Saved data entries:

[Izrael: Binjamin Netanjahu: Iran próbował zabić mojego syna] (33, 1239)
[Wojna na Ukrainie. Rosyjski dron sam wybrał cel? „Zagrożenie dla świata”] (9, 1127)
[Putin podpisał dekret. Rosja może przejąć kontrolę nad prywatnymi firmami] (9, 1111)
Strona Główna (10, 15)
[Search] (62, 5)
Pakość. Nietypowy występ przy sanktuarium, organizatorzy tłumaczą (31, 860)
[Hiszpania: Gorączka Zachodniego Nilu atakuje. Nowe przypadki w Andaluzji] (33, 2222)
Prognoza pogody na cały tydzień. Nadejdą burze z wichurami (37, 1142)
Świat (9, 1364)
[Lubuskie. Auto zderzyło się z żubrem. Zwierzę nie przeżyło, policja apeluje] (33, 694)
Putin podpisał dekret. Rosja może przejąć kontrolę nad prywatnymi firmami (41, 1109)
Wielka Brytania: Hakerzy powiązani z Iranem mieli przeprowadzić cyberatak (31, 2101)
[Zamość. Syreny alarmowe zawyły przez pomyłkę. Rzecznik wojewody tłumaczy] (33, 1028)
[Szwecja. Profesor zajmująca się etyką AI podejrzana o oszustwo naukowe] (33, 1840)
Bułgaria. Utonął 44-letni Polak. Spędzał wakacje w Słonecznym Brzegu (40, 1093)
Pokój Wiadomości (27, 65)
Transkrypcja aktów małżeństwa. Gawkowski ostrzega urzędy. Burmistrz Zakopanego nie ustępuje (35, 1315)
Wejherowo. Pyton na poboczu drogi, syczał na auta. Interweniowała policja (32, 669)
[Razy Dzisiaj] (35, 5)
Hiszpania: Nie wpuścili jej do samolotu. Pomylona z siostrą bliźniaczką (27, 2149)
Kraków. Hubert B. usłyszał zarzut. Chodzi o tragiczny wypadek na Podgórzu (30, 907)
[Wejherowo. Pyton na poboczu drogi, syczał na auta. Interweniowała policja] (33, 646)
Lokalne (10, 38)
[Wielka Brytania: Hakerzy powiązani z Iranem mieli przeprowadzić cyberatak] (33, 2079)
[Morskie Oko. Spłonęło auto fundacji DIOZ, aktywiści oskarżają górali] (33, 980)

Work required:
What is needed is an exact printout of every line from the one with "[Wielka Brytania: Hakerzy" through the end of the data, including both, and nothing more.

Reply to the exercise:
[Wielka Brytania: Hakerzy powiązani z Iranem mieli przeprowadzić cyberatak] (33, 2079)
[Morskie Oko. Spłonęło auto fundacji DIOZ, aktywiści oskarżają górali] (33, 980)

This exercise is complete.